The Middle East is a region plagued by war. In the last half-century, the region experienced numerous civil wars and territorial conflicts. Five of the world's seven state sponsors of terrorism are in the Middle East: Syria, Libya, Iraq, Iran and Sudan.
The Middle East is also infamous for its active terrorist network, including Usama bin Ladin's al-Qa`ida organization. The Middle East has witnessed the world's only documented uses of chemical weapons in the last generation: Iraq (against Iran), Iran (against Iraq), Libya (against Chad) and Egypt (against North Yemen).

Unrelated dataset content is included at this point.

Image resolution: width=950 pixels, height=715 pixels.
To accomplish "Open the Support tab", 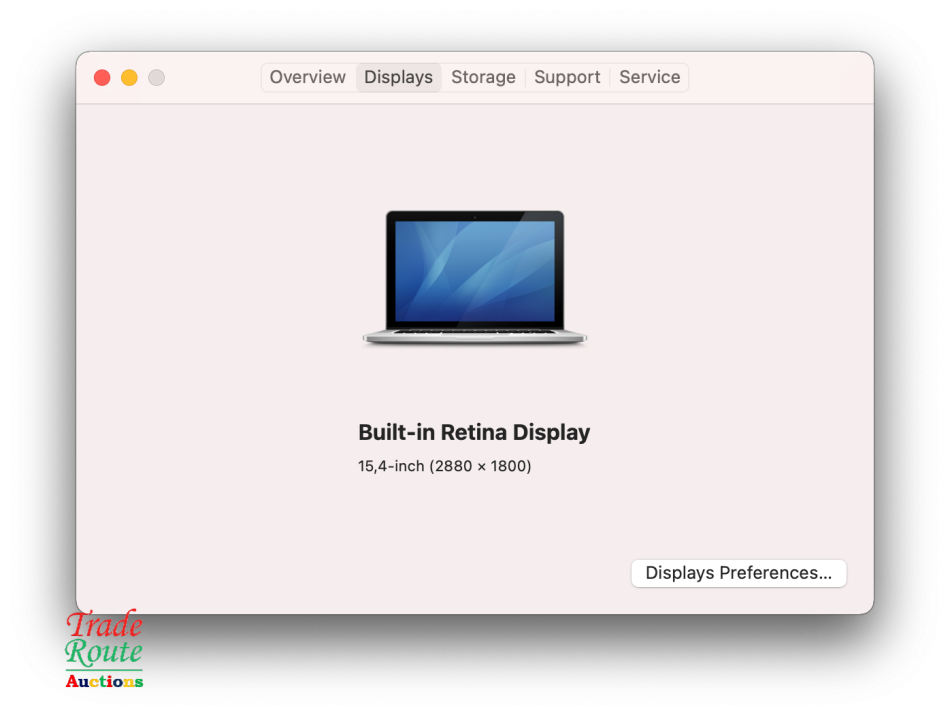I will 567,77.
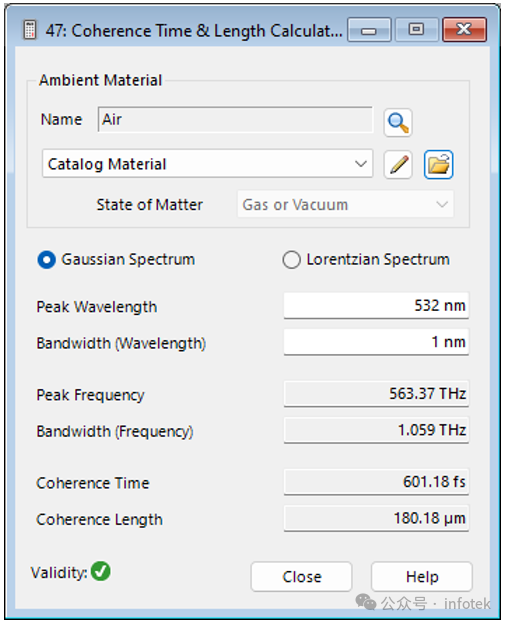Click the green validity checkmark icon

101,571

With comparatively high level of violence, and the usual economic damages sustained by such violence, the economies of the Middle East have suffered terribly. Less emphasis on military spending and more focus on the development of market economies may finally allow the Middle East to catch up to the twenty-first century.

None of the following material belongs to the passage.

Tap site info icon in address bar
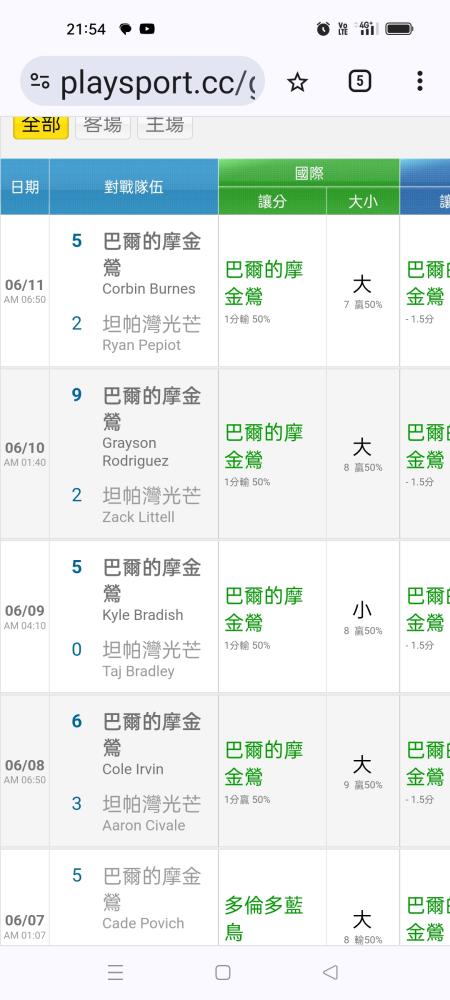Image resolution: width=450 pixels, height=1000 pixels. coord(40,82)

On a brighter note, Egypt's gross national product between 1990 and 1999 went up 2.5 percent. Israel's GNP saw an increase of 2.1 percent and Turkey, 2.6 percent. Concurrently, the Gulf states of Qatar, Bahrain and Kuwait all have exhibited signs of democratic reform, while Iran has been demonstrating efforts at reform, as well. Indeed, the Middle East has great potential for improvement.
While many analysts assert that the end of the Arab-Israeli conflict would hearken a new age of prosperity, I assert this may reveal an explosive array of political, social, economic and military problems that have been masked for so long.
In the Middle East, democratization, human rights and free-market economic principles have taken a back seat to the peace efforts between Israel and its autocratic neighbors, not to mention the importance of securing access to Gulf oil. While this policy may have been wise in the past, it may soon be rendered obsolete by its own success. The West must drop the kid-glove approach, and promote the same standards in the Middle East that it expects from the rest of the globe. This is best for the Middle East economy, for the peoples of the region, and for the world at large.
Summary account by Jonathan Schanzer, a research associate at the Middle East Forum.